Disk array has limited IOPS capacity, and multiple du threads will all take from that pool. Even worse, often single du slows down any other IO operations many times, even if du process does not consume a lot of disk throughput.

By comparison, if you have just single CPU, running parallel make (make -j N) will slow down build process because process switching has considerable overhead.

Same principle is applicable to disks, especially to spinning disks. The only situation when you will gain considerable speed increase is when you have N drives mounted in independent directories (something like /mnt/disk1, /mnt/disk2, ..., /mnt/diskN). In such case, you should run du in N threads, 1 per disk.
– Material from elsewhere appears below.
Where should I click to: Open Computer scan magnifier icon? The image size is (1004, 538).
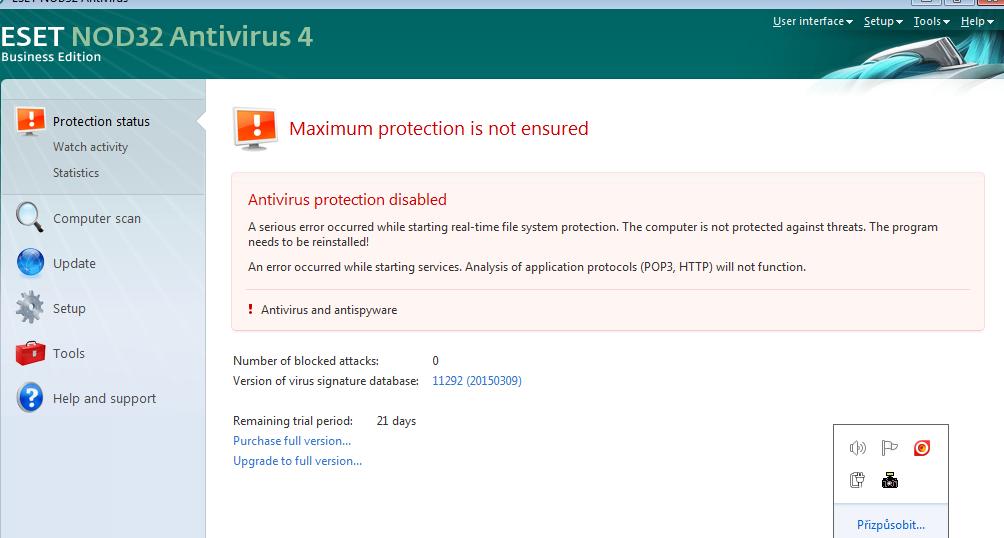[30, 217]
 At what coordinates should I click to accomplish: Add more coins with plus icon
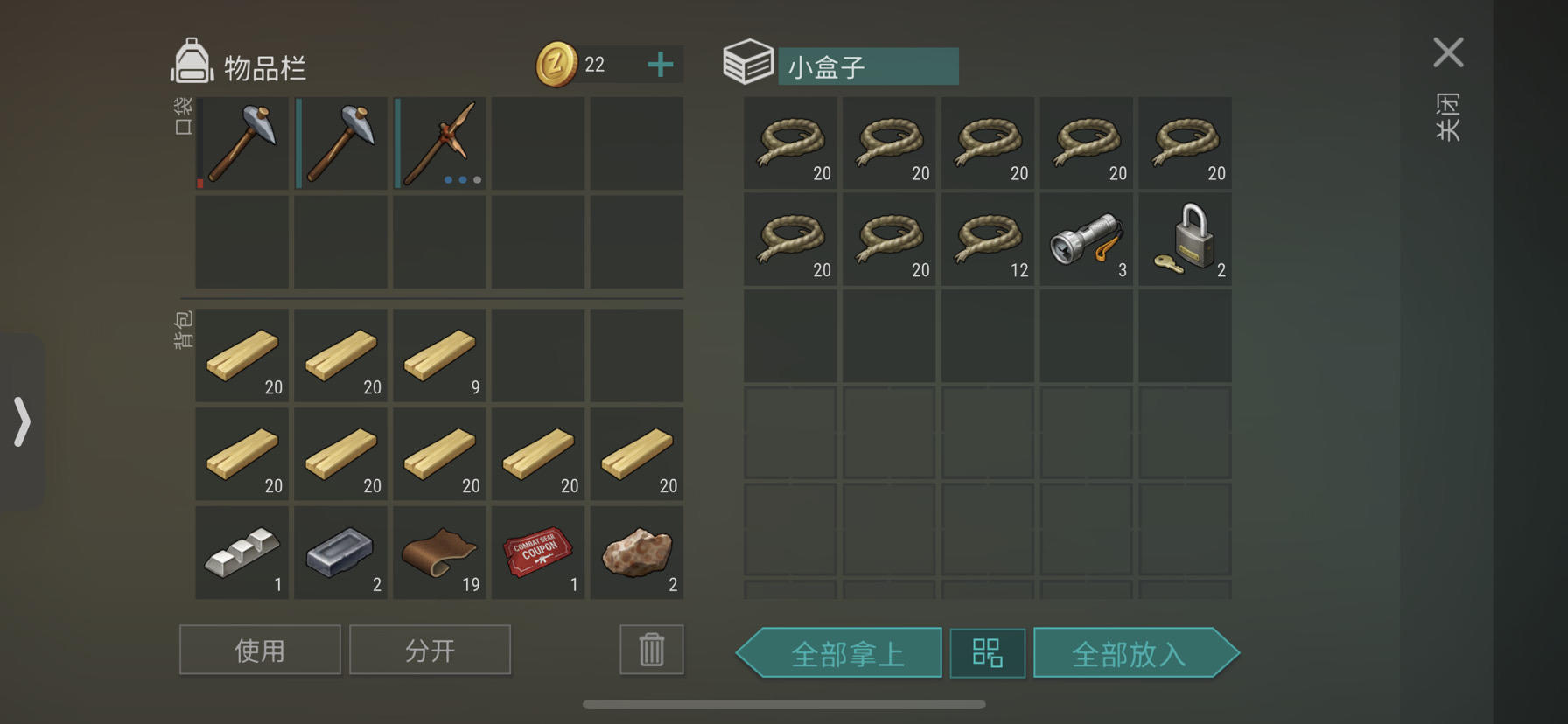click(661, 65)
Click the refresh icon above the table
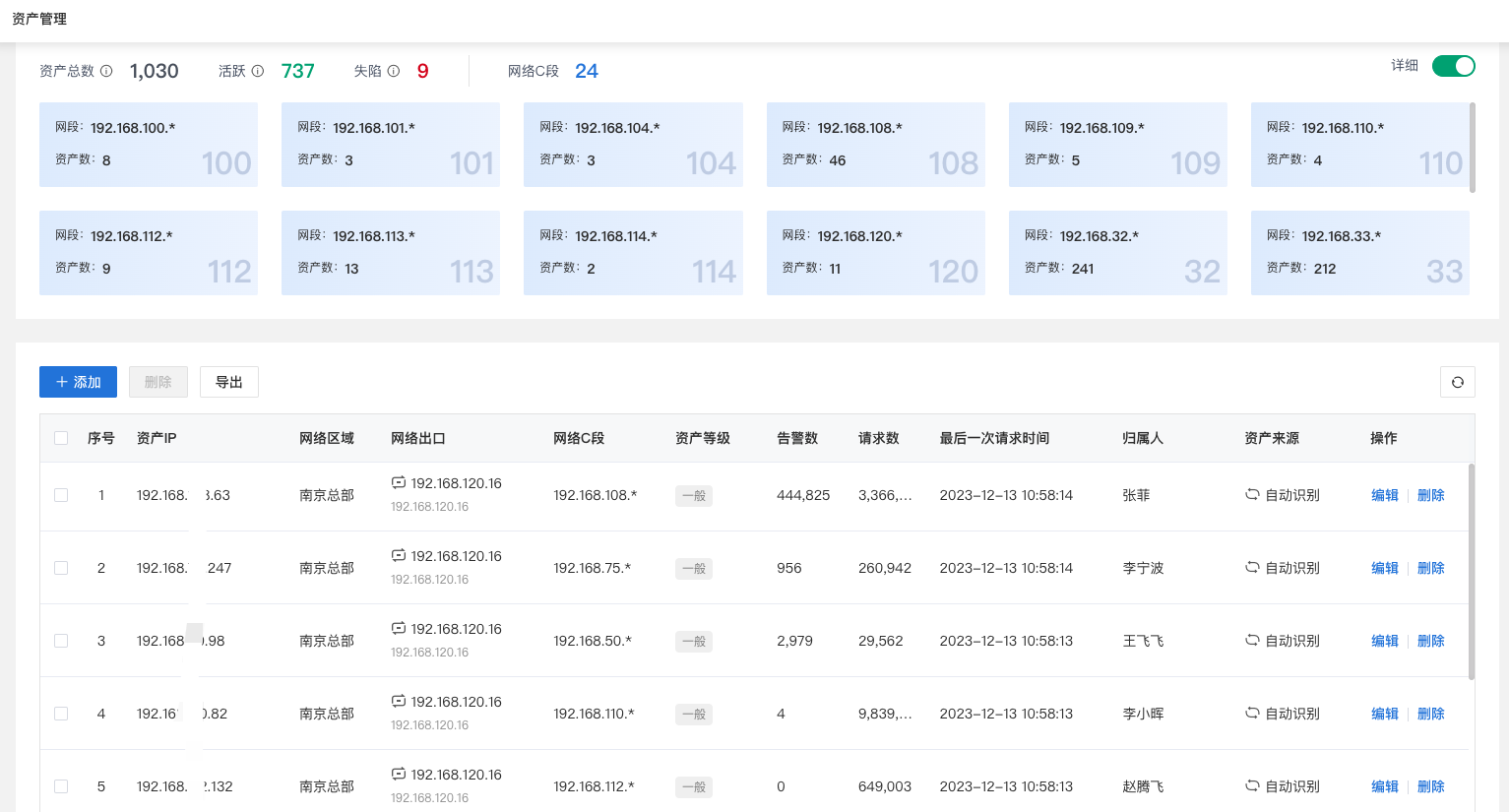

One common improvement to increase du speed is to mount your disks with noatime flag. Without this flag, massive disk scanning creates a lot of write activity to update access time. If you use noatime flag, write activity is avoided, and du works much faster.

mvp
  • 111,019
  • 13
  • 122
  • 148
  • This is my university's storage, so I'm not familiar with the details. However, since this is a big disk/s whose purpose is to serve as the disk for a cluster (condor in this case), I am assuming it is designed to support multiple, if not many, IO operations at once. – R S Jul 07 '14 at 08:27
  • How your client computers are using this storage? NFS mount? If yes, then parallel scan might work, because NFS has considerable network round-trip overhead – mvp Jul 07 '14 at 08:30
  • Is there a way for me to check this myself (some command like to run)? – R S Jul 07 '14 at 08:31
  • Assuming that your client computers are Linux or any other Unix-like systems, simple check would be to use `mount` and `df` to check where and how directory that has 16TB drive is mounted. – mvp Jul 07 '14 at 08:35
  • Yep: ... type nfs (rw,nosuid,relatime,vers=3,rsize=16384,wsize=16384,namlen=255,soft,proto=tcp,port=2049,timeo=25,retrans=3,sec=sys,local_lock=none,addr=x.x.x.x) – R S Jul 07 '14 at 08:41
  • You might have better luck if you could somehow get local access to that storage - NFS is notoriously slow in these situations. On my home server, I have 12TB RAID array with 8TB used (4 million files), and local `du` in single thread over whole array took just 12 minutes. – mvp Jul 07 '14 at 09:58
  • One more thought - many sites/servers have server-side scripts that automatically create **[ls-lR](http://www.fifi.org/doc/mirror/html/mirror-lslR.html)** files. If you have something like this present, all you need is to analyze `ls-lR` file - that should be very easy and quick operation. – mvp Jul 07 '14 at 10:06
3

Is there already such a thing or must I write it myself?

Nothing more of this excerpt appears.